Trente années se sont écoulées entre les événements du premier film (novembre 2019) et Blade Runner 2049. La Tyrell Corporation n’existe plus et c’est le conglomérat Wallace qui a pris le relais dans la gestion des (juteuses) colonies de l’espace. Les Réplicants (humanoïdes) sont toujours utilisés pour les tâches subalternes (force, endurance et résistance exceptionnelle) ou comme « objets » de plaisir (prostitution). Cependant, la Wallace Corp. doit faire face à une demande croissante de serviteurs androïdes. Or, son créateur (Neander Wallace, Jared Leto) n’arrive pas à passer à l’étape supérieure qui pourrait accroître son empire financier : la reproduction des Nexus ! Sur le plan du maintien de l’ordre, travaillant pour LAPD (Los Angeles Police Department), L’agent KDC – 3:7 (Ryan Gosling), est chargé de terminer les Nexus 8 rebelles et déserteurs. Deckard (Harrison Ford), le « faucheur » de 2019, demeure toujours introuvable…
Pas moins de sept versions de Blade Runner !
C’est ainsi que démarre le dernier film de Denis Villeneuve (Prisoners / Enemy / Sicario / Premier Contact) avec la lourde mission d’étendre l’univers du chef-d’oeuvre de Ridley Scott de 1982. Le métrage au sept versions (Version Internationale en salles; Director’s Cut; Final Cut) possède deux fins antithétiques qui place le film dans la catégorie « Happy End » pour la version salles de 1982 à la catégorie film noir dans sa mouture de 1992. Voir la Director’s Cut de Blade Runner c’est comprendre tous les enjeux de l’humanisation des Nexus au contact des humains. C’est apprécier les craintes de ces derniers face à une intelligence artificielle qui s’émancipe. Comment réagirions-nous si nos « serviteurs » humanoïdes se mettaient soudainement à ressentir, à se penser, à aimer ? La version manichéenne de 1982 peut ainsi être oubliée corps et bien !

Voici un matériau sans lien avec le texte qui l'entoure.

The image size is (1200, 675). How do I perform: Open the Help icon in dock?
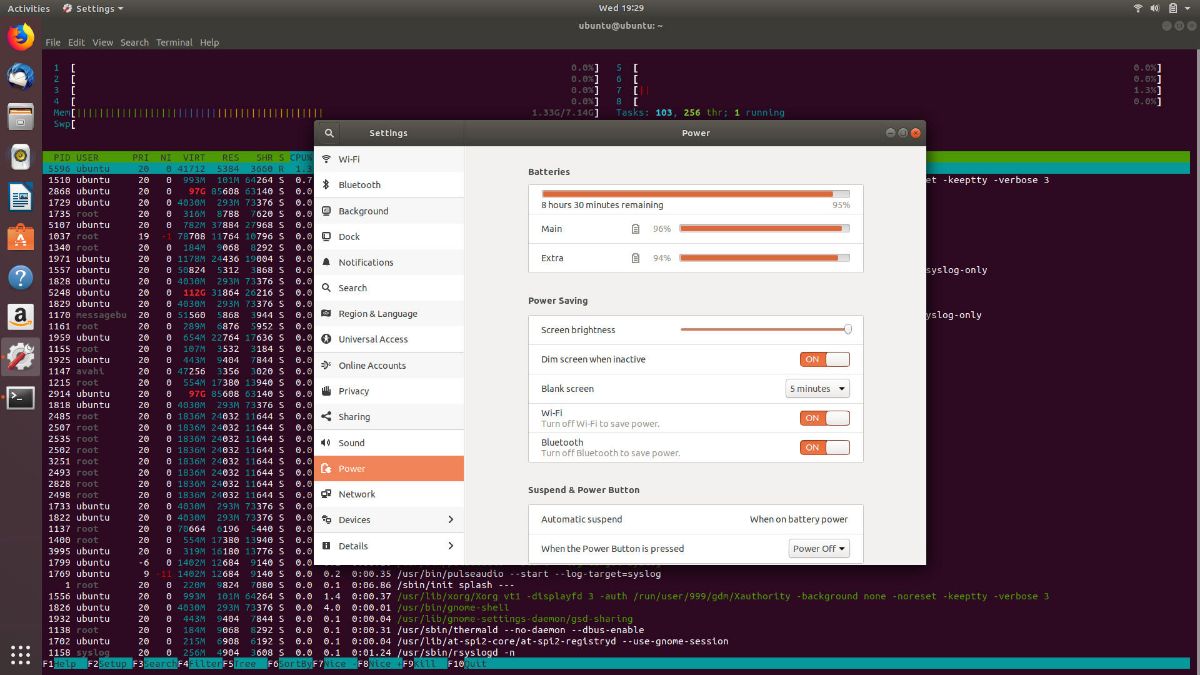[20, 277]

Car lorsque la créature démontre des capacités égales ou supérieures à celles de son créateur celui-ci voit dans cette évolution un danger pour sa propre espèce. Peut-il accepter de voir sa progéniture devenir autonome et désirer s’émanciper pour s’épanouir par elle-même ? L’Homme est-il à ce point matérialiste et si préoccupé par l’argent, d’une part (ici, les bénéfices engendrés par les humanoïdes), et son hégémonie d’autre part, que malgré ses grands discours d’ouverture il prouve par ses actes qu’il demeure une créature craintive et faible ?

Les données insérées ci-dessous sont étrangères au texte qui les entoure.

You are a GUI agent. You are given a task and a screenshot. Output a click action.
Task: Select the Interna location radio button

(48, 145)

Denis Villeneuve, réalisateur incontournable ?
C’est donc avec beaucoup d’attente que je me suis confortablement installé dans une salle de cinéma presque vide, en début d’après-midi, pour voir Blade Runner 2049.

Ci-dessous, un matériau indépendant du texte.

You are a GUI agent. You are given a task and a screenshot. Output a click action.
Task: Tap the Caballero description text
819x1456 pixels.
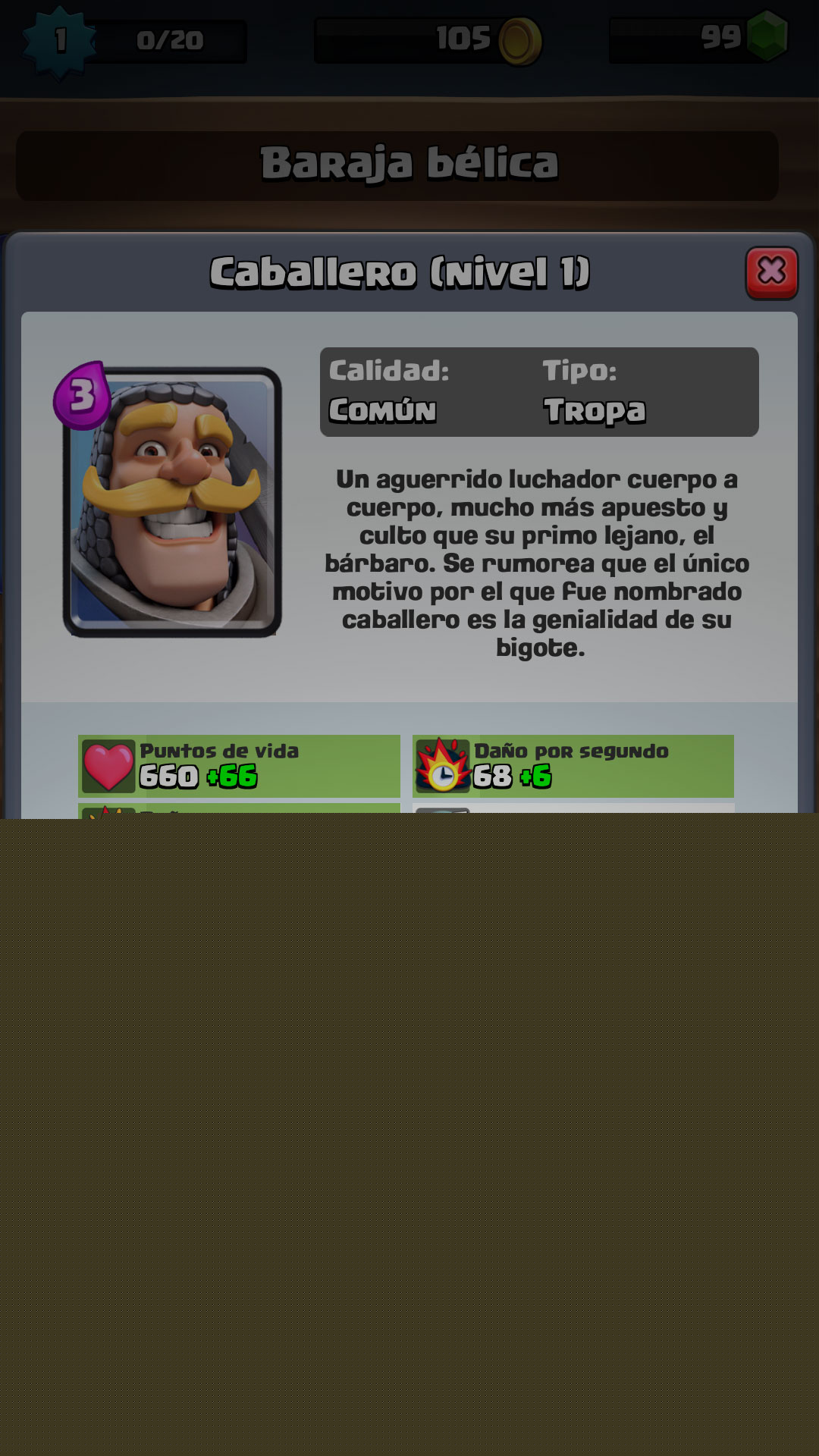(537, 563)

J’aime beaucoup la réalisation de Villeneuve. Là où d’autres réalisateurs pourraient s’enliser dans des scènes lentes, lui, sait comment installer un ambiance pesante qui vous prend et ne vous lâche plus jusqu’à la fin du film. Blade Runner 2049 dure 2h43 mais si vous prenez le temps de vous plonger dans cet univers de science-fiction vous apprécierez longtemps après votre séance le travail du cinéaste Canadien. Baigné par une lumière grise et orangée, le métrage donne une vision d’un futur très assombrie et faisant face à de gros problèmes de pollutions et de traitement des déchets. L’utilisation de contre-jours savamment distillés jusque dans les combats au corps à corps achève le tableau et ne donne vraiment pas envie d’aller vers un monde de ce type pour nos descendants. J’ai été subjugué par les plans de la ville de Las Végas irradiée, baignant dans une lumière ocre et métallique. Cette scène est également mise en valeur grâce aux percutions sur un tempo très lent comme un battement de cœur à l’agonie signifiant le crépuscule de la cité mondiale du jeu et des loisirs.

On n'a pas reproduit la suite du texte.